Draco's frenzied expression took him in, and Harry was suddenly self conscious. His earlier realization that he had not been treating his body well suddenly made him feel awkward. He could see Draco observing his expression, the slight hollowness of his face and the darkness around his eyes. His friends own eyes grew wide.

"Where have you been?" Draco demanded, concerned, almost frantic. "You look ill. What happened? Why haven't you been responding to any of our letters?"

A heavy silence rang between them as Harry considered his next words. "I-I couldn't-" Harry hesitated. "I'm sorry, I just… I just couldn't face it. I couldn't face any of you."

Draco's expression grew bemused, the concern only growing. "Why, Harry?
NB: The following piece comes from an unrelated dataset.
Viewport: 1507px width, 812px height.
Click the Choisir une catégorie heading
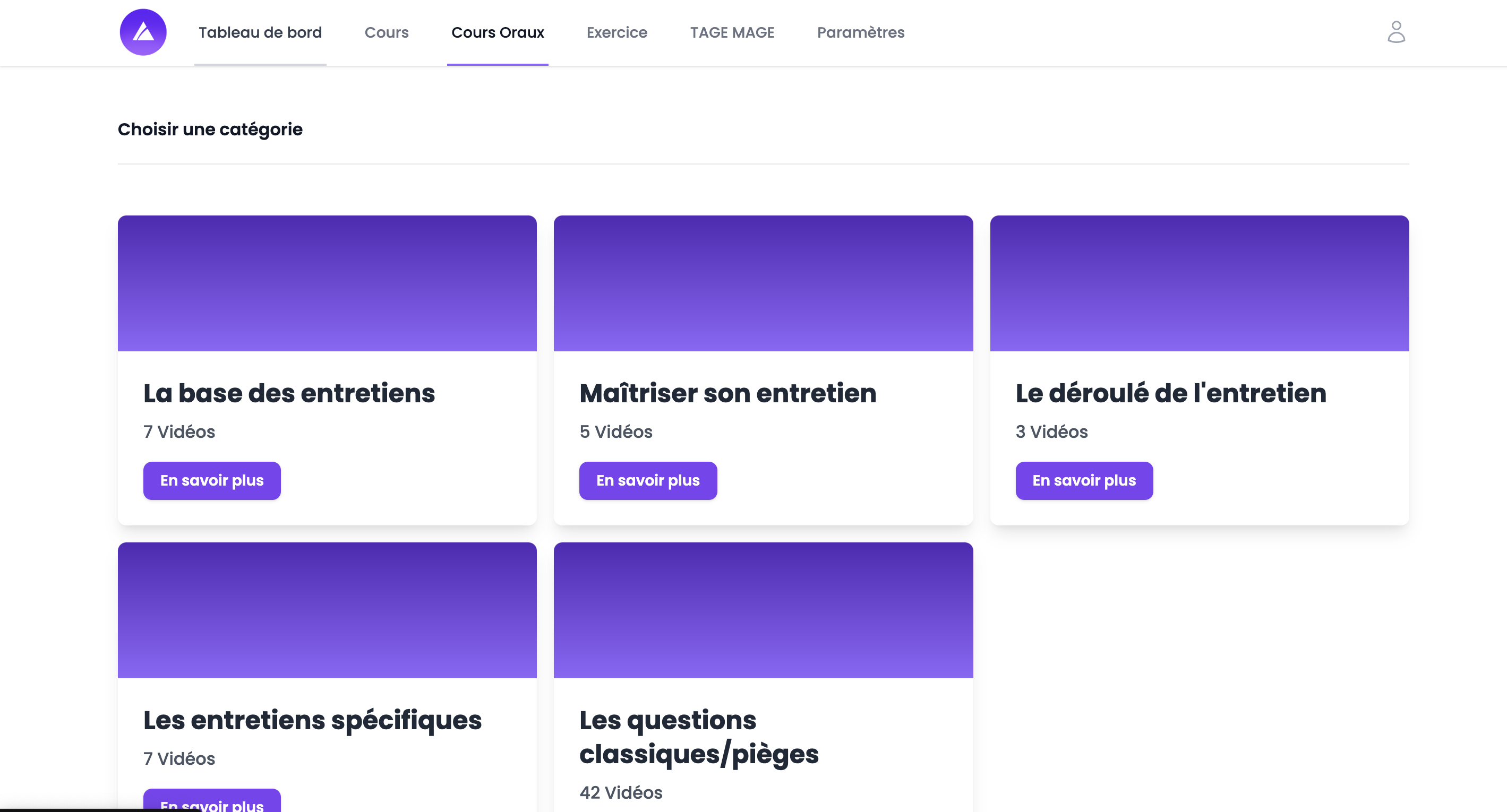(x=210, y=129)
I don't understand. Did someone stop you?"

Harry shook his head, and the hopelessness threatened to choke him. "I just-" he paused. "I just didn't think I- I deserved- I should-" he couldn't articulate himself properly. "I just felt like nothing would ever be right again. I didn't want to- want you all to- to see me like that."

Draco's eyes blazed and for a moment Harry thought it was with anger, but after a moment recognised it merely as intensity. His friend seemed at a loss for words. "You are my best friend, Harry. I want to see you no matter what," he said, finally. It was clear he didn't understand, but that he was even trying to made something bittersweet bloom inside of him.

"Everything feels so bleak, Drake. I don't know what to do- I don't know- I don't know what I am anymore," Harry began, and it felt as though a dam inside him was breaking. "I can't make any of it right."

Unbelievably to Harry, tears began to well in his eyes. Draco looked as though he desperately wished to find the right words but didn't know how. Despite the shame he felt, Harry began to sob, his whole body shaking. "I can't make it right- and I'm just, I'm just so fucking lonely, Draco. I don't know what to do. I don't see any way out. Everything just feels so bleak. I feel like I'm screaming and no one can hear me, but at the same time, I don't even want them to."

Draco shook his head, his own eyes seeming to mist. "Harry- Harry you aren't alone. You've got us. You can't think like this! I don't understand- help me understand."

Shaking his head, Harry angrily cuffed the tears from his eyes. "I- I can't. I'm sorry. I'm sorry, really. I shouldn't have called like this. I have to go – I'm sorry, Draco."

Harry cut off the call with a flick of his wand, hearing just the start of Draco's protests. He couldn't do this now.

He began to violently throw the items back into his bag, unsure of what he planned to do. Knowing he had to something but seeing no good way to turn. Black thoughts filled his mind as he distractedly threw the papers into the bag.

He realised his mistake only a second after he'd made it. His hands grasped the cool leather of the diary, and like he'd been burned he rushed to release it only to find it too late. A familiar sensation of being drawn down had captured him, and soon he'd be pulled into the ethereal realm of Tom Riddle.